Database

Memory-Efficient Adaptive Huffman Coding

By Steven Pigeon and Yoshua Bengio, October 01, 1998

Although simple and often effective, Huffman's compression algorithm requires a lot of memory for 16-bit Unicode text files, and it doesn't adapt to varying conditions within the data. Steven and Yoshua explain how they updated Huffman's classic technique.

Oct98: Algorithm Alley

Steven is a Ph.D. student in the computer science and operations research department of the University of Montreal in Canada. Yoshua is an associate professor in the same department. They can be contacted at [email protected] and bengioy@ iro.umontreal.ca, respectively.

Periodically, someone claims to have "gotten around" Shannon's Law of Entropy. According to such claims, Shannon's limit on compression has a few loopholes, which are exploited by some new compression algorithm. Sometimes, the proposed algorithm has a flaw that's been overlooked. Other times, the algorithm is real, but the claim is based on a misunderstanding of Shannon's work.

Make no mistake: Every compression algorithm is subject to some form of Shannon's limit. The form that Steven and Yoshua discuss this month is just the simplest one. This particular form only applies to codes -- such as Huffman's -- that map a single input symbol to a single code symbol.

Other types of compression algorithms may not be limited by this precise formula, but they are still limited; every compression algorithm obeys some data model with its own unique notion of "entropy."

In practice, techniques (such as Huffman compression and arithmetic coding) that follow the simplest form of Shannon's Law work well for some types of data. Huffman coding, in particular, is simple to implement and free of patents, which pretty much guarantees its use for a long time.

This month, Steven and Yoshua take a look at a basic weakness common to many compression algorithms. Few compression algorithms work well when there are many symbols. As it turns out, a clever data structure solves this problem for Huffman coding.

-- Tim Kientzle

Many kinds of data can be viewed as a list of integers. This is true of character data, for instance. Usually, some integer values are more common than others, which makes it possible to compress the data by varying the number of bits used for different values. This is the idea behind Huffman compression. However, typical Huffman compression only works well when you have a small number of different values (usually less than 256). With 16-bit Unicode characters, for instance, it requires too much memory to be practical for many applications.

In this article, we'll examine an alternative to typical Huffman compression that lets it work with large numbers of symbols. We'll also show how to perform adaptive Huffman compression, in which the encoding is varied on-the-fly to match the data. The adaptive nature of our algorithm also saves memory when you have a large potential alphabet (such as 16-bit Unicode), of which only a portion of that alphabet is actually used.

An Example

Suppose that you want to store people's heights as one field in a database. You might expect most people to be between 60 and 75 inches tall, although some might be as tall as 80 inches or as short as 50 inches. It seems a waste to use a full eight bits to store the height, since most values will be in a fairly narrow range. But any code you use must allow for unusual values. When you store a rare height, you do not care if the code is very long. Because it is rare, it won't make a big difference. However, common values should use short code so that the total size of the database is kept as small as possible.
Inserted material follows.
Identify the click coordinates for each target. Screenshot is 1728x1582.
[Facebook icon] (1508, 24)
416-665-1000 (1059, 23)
There are many ways to assign codes to symbols according to a probability law. In this example, a symbol is one height value. A height of 71 inches, for instance, is one possible symbol. In our example, the symbols are numbers, but they could be anything else, such as letters or colors. The optimal average length of a code for a given set S of symbols and a probability law X is given by Shannon's formula; see Figure 1.

According to Shannon's formula, if a symbol s from set S occurs with probability p(X=s), the optimal code has a length of -log₂ p(X=s) bits. The quantity H(X) is referred to as the "entropy of X." It represents the average number of bits required to code each symbol. Any encoding where the average code length is smaller than the entropy must lose information, making it impossible to unambiguously decode the result.

Huffman Coding

Huffman coding is one way to generate a nearly optimal binary code for a given set of symbols and probability law. You first estimate the probability of each symbol, usually by simply counting the frequency of each symbol. You then create a node for each symbol with its respective frequency. Finally, you combine these nodes to build a tree that specifies the code.
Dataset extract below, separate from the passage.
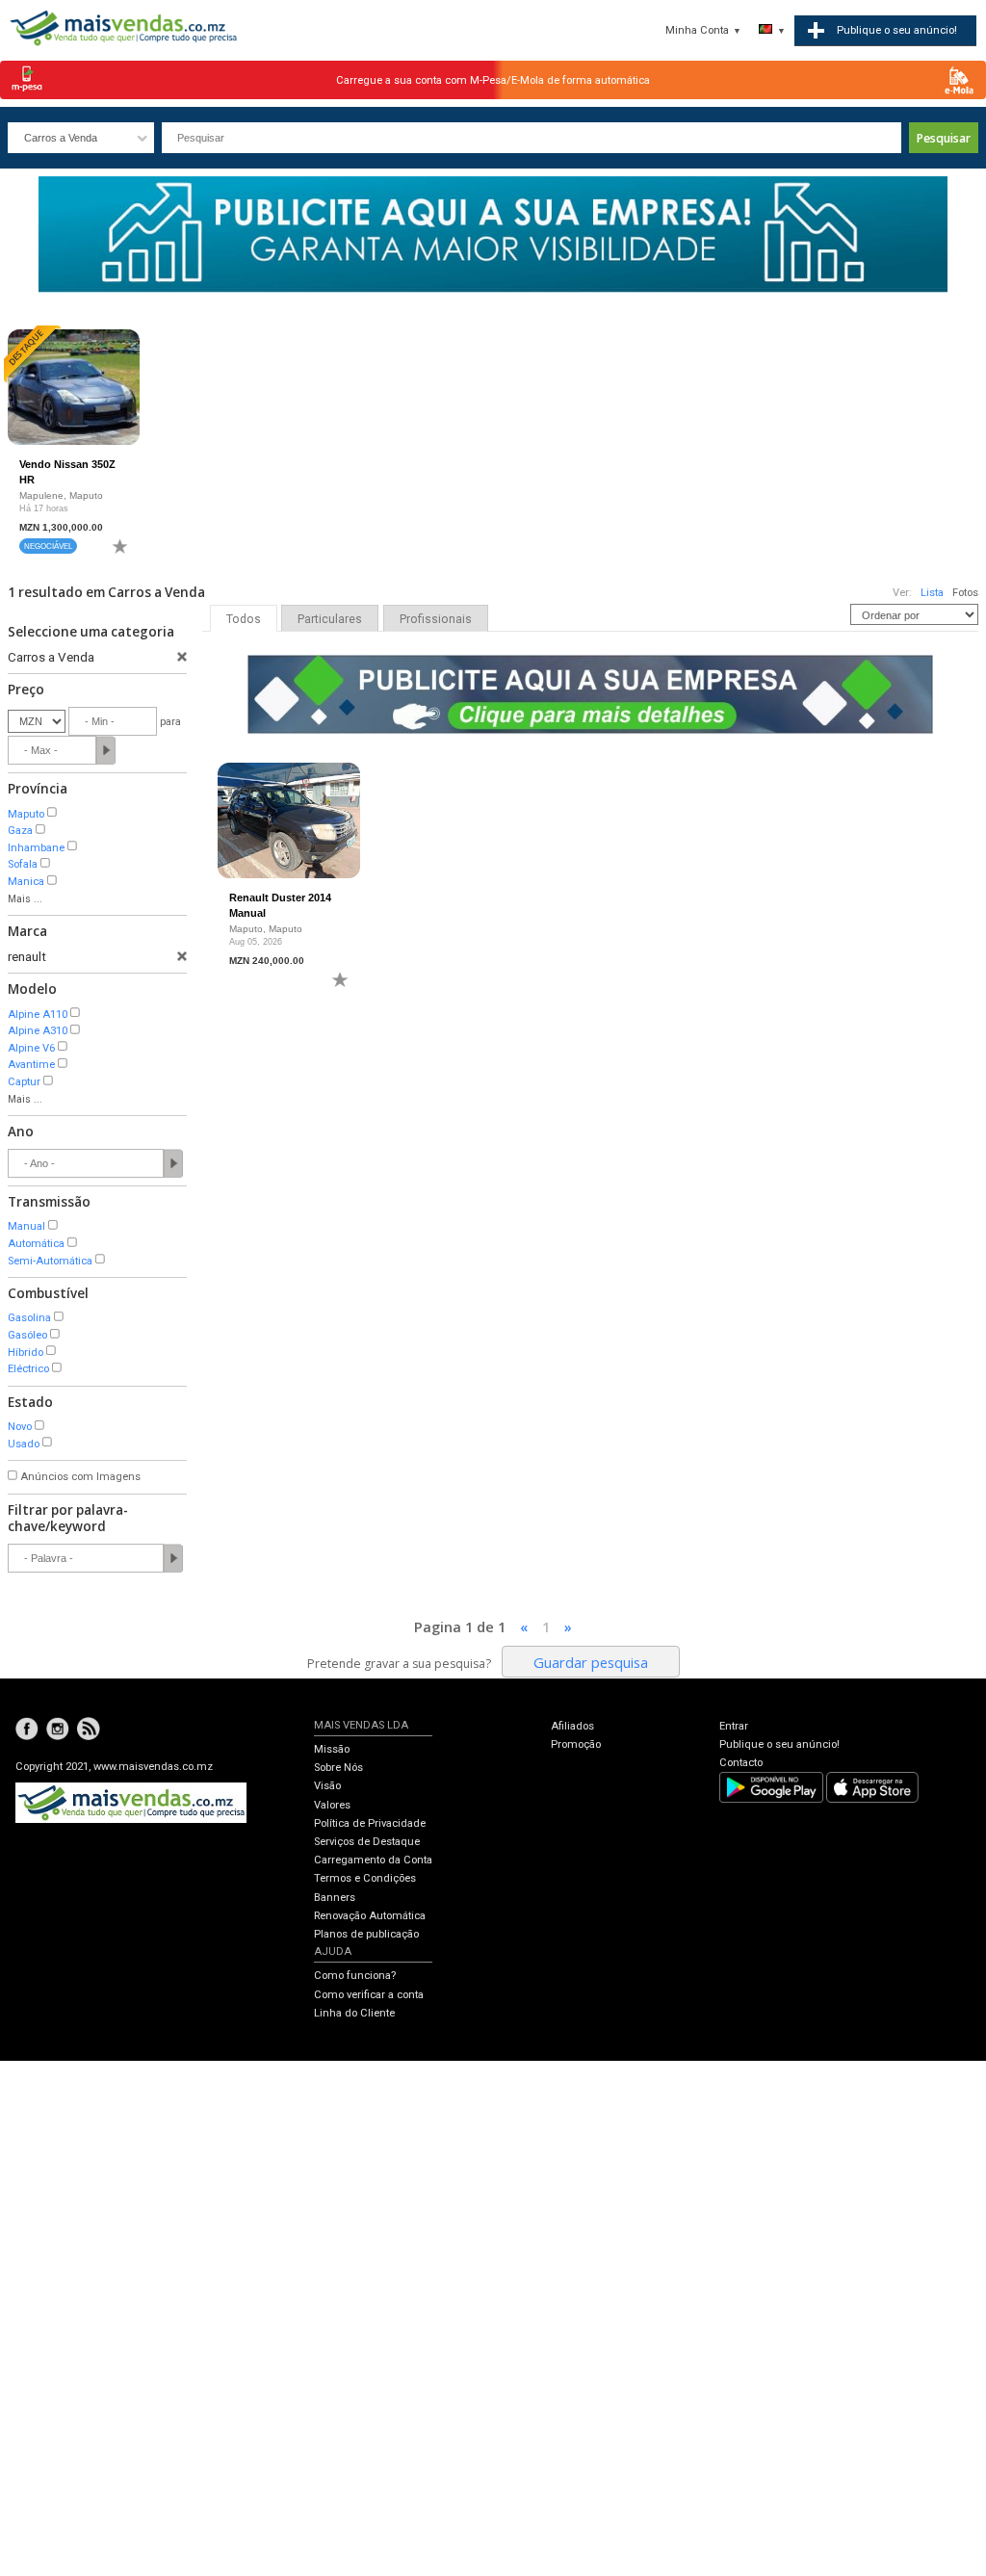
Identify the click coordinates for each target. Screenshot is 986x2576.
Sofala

Initially, all nodes are marked as active. Pick the two lowest-frequency active nodes and create a parent node for them, whose frequency is the sum of these two symbols' frequencies. As soon as these two symbols have been processed, only the parent will be tagged as active. Repeat this procedure, merging the two least frequent active nodes, until you have only one parent node for all the symbols. Figure 2 illustrates the process.
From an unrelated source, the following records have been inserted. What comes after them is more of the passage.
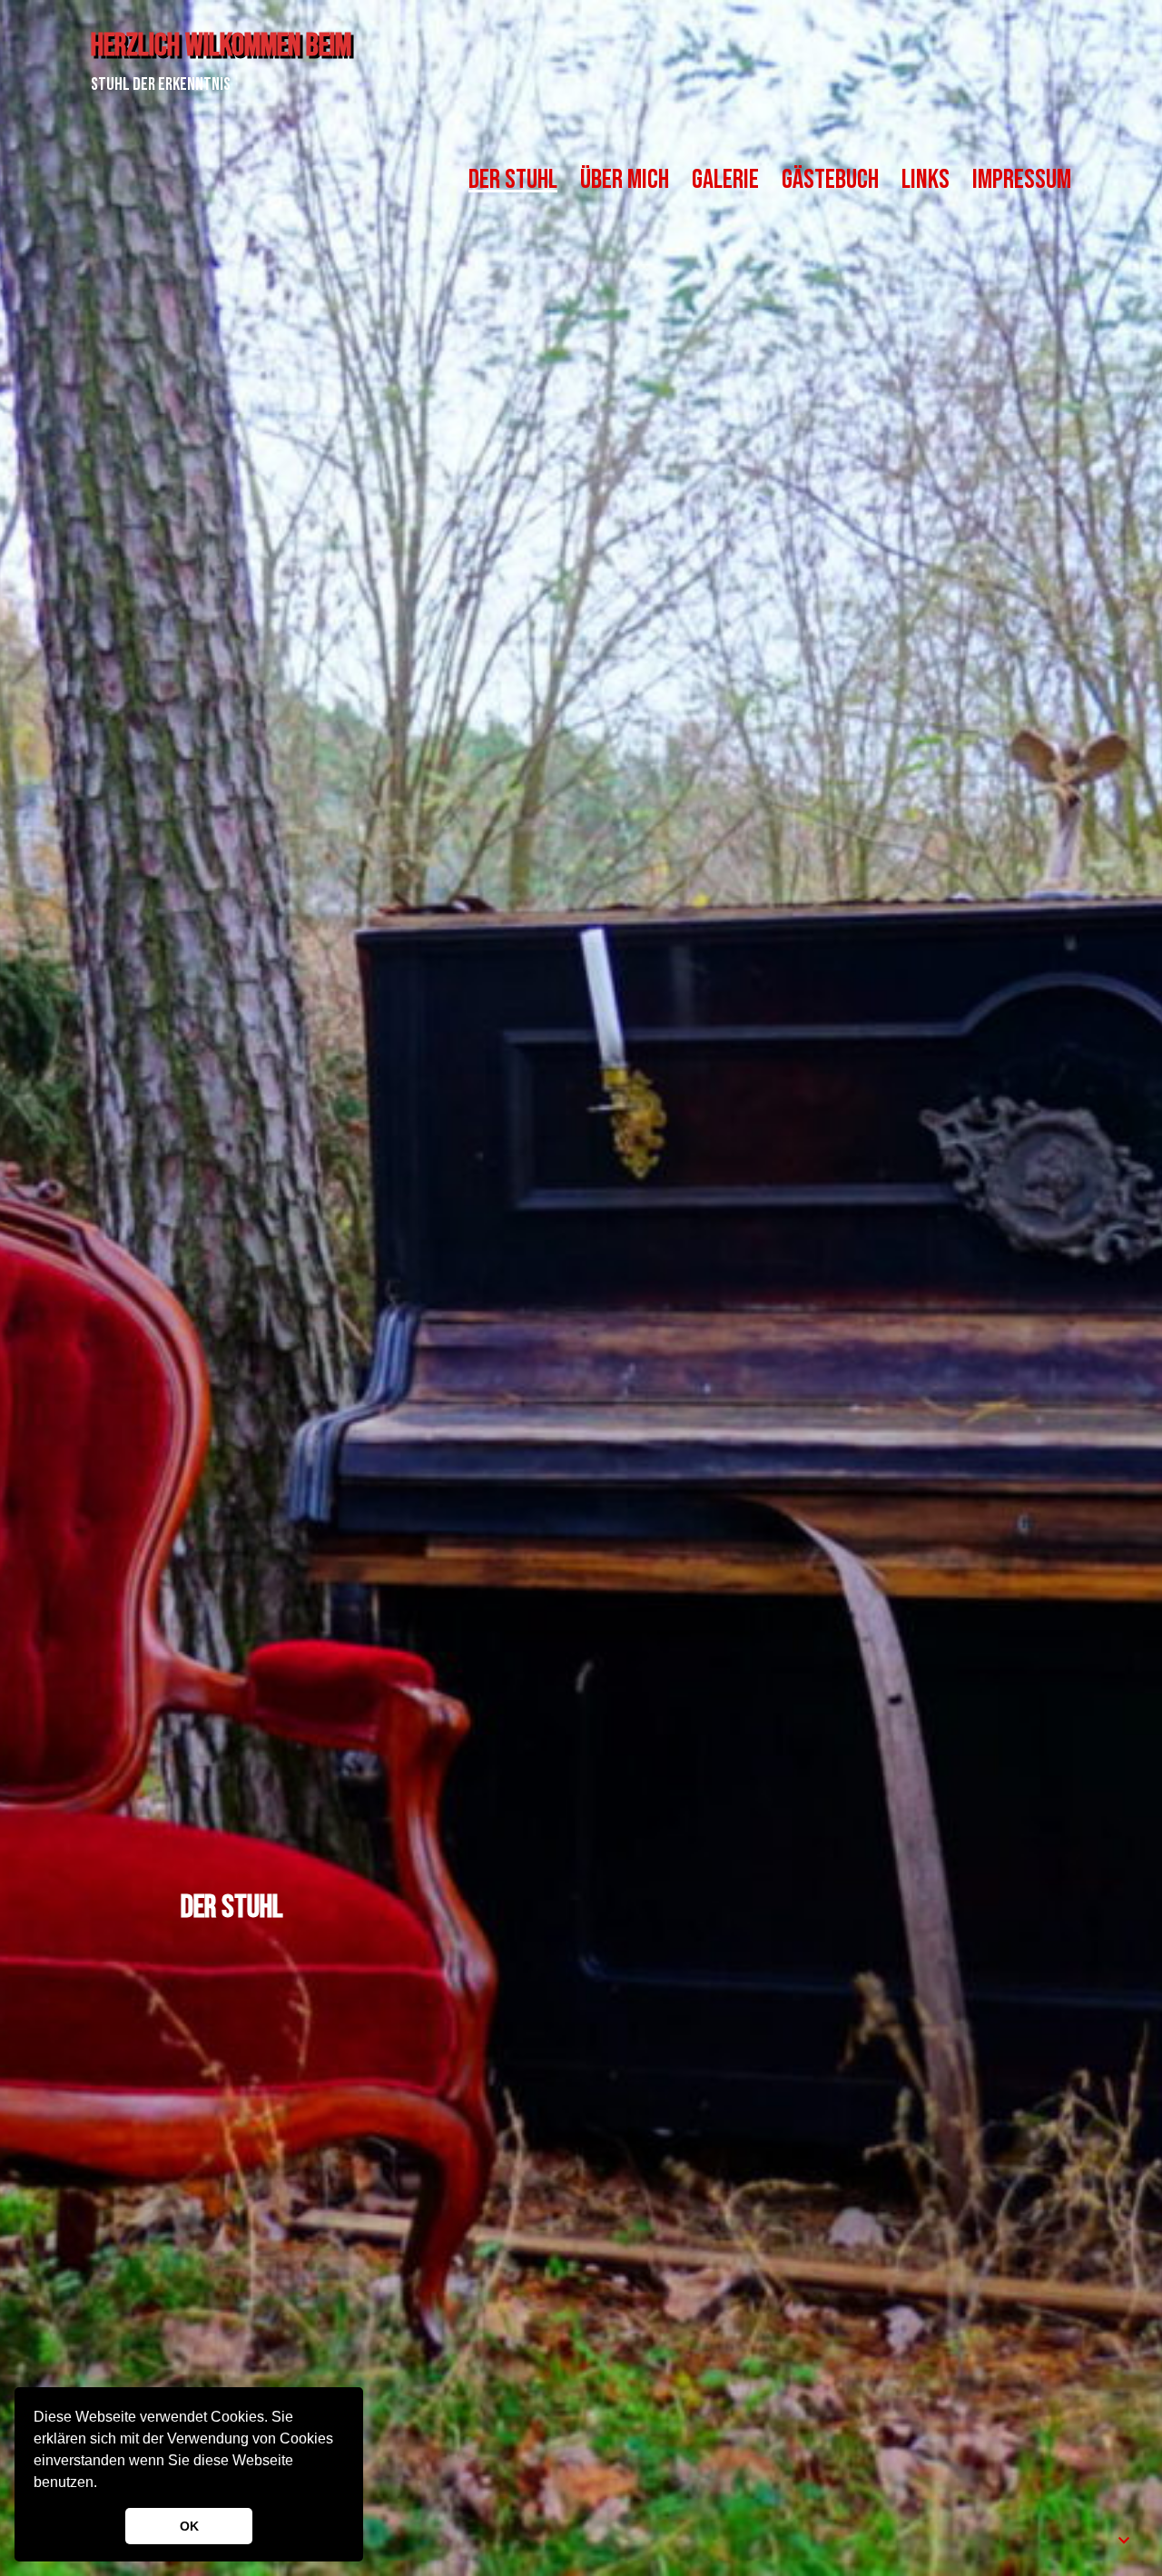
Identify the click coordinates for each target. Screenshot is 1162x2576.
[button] (103, 2484)
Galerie (725, 179)
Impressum (1021, 179)
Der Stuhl (512, 179)
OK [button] (189, 2526)
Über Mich (624, 179)
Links (925, 179)
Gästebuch (830, 179)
The code for each symbol is given by the path from the root of the tree to each symbol. A right branch represents 0, a left branch 1. To decode the compressed information, read one bit at a time, and take the right or left branch as specified by that bit. When you reach a leaf, you have decoded one symbol. Start over at the root and continue reading bits to decode subsequent symbols.

Huffman has Problems

Huffman coding is efficient, since the average code length is generally close to the entropy. However, Huffman's method has three problems:

It is static. The code does not adapt to the data that is actually being compressed. Codes are sometimes developed from a single large "corpus" of typical data, then used to compress a variety of files. If the data doesn't quite match the corpus, then the code is no longer optimal. Even if you start by counting the probability in the file to be compressed, the probability can vary between sections of the file. You want a dynamic compression method, one that adjusts the code to the data being compressed right now.
The tree can be very large. If you code bytes, your tree will only have 511 nodes. But if you're encoding 32-bit integers, you would need 2³³ nodes! A better method should create nodes only when necessary.
The decoder has to somehow learn the tree. This usually requires storing the probability table in the compressed file, from which the decoder can construct the compression tree. Of course, the compressed file size plus the probability table may be bigger than the original file. A better method should provide some means to dispense with the probability table.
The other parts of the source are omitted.